A single, devastating California fire season wiped out years of efforts to cut emissions of greenhouse gases. The fires, fueled by lightning, exploded with heat, destroying nearly a quarter of the state’s forests and other vegetation. But California is starting to rebound, and scientists say it’s likely to be the hottest year on record.
But it’s not quite the heat wave we saw in Russia this summer.
California’s fire season this year will total more than twice as much precipitation as it did in 2013, according to a record-setting El Niño year. This means more water, which is helping to put the fires out.
“The one thing you can say about the heat wave is … it didn’t get away from us completely,” said Bill Patzert, a veteran weather researcher at the National Oceanic and Atmospheric Administration.
Last year was particularly difficult because of a series of late-season storms across Southern California. The storms’ arrival in October and November forced firefighters to evacuate and led to wildfires across the state.
This year’s El Niño year was an ongoing series of warmer than normal conditions through much of 2017. It is expected to continue through the end of February.

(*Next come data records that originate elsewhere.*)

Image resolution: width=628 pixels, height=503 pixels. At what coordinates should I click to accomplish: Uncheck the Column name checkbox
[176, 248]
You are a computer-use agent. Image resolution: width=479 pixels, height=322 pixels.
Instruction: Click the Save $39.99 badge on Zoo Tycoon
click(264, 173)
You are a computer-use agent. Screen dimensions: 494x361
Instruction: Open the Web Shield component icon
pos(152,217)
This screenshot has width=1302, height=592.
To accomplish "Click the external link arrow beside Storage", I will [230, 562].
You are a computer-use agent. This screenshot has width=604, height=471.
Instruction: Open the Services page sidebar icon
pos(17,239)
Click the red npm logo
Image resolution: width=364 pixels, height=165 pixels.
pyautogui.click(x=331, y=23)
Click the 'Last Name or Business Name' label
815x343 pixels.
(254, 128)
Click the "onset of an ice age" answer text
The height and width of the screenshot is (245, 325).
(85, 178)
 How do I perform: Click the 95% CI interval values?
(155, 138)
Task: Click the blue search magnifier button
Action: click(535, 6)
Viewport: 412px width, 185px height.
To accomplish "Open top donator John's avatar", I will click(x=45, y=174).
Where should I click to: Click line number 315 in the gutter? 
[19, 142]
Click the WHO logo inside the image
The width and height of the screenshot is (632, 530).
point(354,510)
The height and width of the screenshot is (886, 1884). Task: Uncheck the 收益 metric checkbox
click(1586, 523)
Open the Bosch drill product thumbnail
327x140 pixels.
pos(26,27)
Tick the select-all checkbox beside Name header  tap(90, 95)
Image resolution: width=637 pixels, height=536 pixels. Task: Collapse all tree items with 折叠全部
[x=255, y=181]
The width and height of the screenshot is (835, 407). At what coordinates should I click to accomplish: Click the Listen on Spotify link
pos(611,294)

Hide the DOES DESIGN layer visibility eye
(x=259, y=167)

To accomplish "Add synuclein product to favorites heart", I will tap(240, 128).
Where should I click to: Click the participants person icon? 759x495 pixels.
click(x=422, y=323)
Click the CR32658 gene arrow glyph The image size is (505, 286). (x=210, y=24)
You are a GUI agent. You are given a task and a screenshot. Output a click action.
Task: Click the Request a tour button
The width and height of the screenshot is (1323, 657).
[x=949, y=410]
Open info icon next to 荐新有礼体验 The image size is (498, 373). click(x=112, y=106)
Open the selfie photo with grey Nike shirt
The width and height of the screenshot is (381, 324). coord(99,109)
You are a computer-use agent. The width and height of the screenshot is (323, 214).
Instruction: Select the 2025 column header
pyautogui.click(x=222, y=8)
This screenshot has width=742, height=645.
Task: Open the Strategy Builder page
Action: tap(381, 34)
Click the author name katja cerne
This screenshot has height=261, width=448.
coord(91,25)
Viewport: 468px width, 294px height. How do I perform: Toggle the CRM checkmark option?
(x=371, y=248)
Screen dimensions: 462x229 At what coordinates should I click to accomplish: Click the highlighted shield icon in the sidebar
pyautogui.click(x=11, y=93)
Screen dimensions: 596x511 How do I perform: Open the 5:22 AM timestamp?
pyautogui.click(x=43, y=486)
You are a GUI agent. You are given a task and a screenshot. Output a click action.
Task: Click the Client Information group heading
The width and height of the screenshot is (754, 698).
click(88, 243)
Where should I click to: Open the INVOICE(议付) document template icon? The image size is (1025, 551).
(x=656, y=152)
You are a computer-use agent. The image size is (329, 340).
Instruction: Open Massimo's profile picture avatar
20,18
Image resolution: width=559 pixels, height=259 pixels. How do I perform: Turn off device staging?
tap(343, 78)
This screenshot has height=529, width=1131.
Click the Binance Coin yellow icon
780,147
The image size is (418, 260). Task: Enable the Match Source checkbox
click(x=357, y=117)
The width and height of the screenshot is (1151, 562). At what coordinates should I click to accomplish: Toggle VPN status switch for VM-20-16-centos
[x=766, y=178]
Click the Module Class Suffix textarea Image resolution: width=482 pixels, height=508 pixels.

In California, the fires have destroyed more than a million acres and killed more than 100 people.
“This year, it just seems like it’s a whole lot more serious with the fires,” said David Miskiya, a research biologist at California State Polytechnic University, Pomona.
As of Thursday, the state has lost more than 9,000 acres of its most vital natural environment, including the Sierra Nevada in the north, redwood forests and chaparral in the state’s Central Valley, and the coastal mountains of Los Angeles and San Diego.
Wildfires have killed more than 100 people in California, destroyed more than 3,500 buildings and destroyed more than 3 million acres of land, according to the state’s Fire Department.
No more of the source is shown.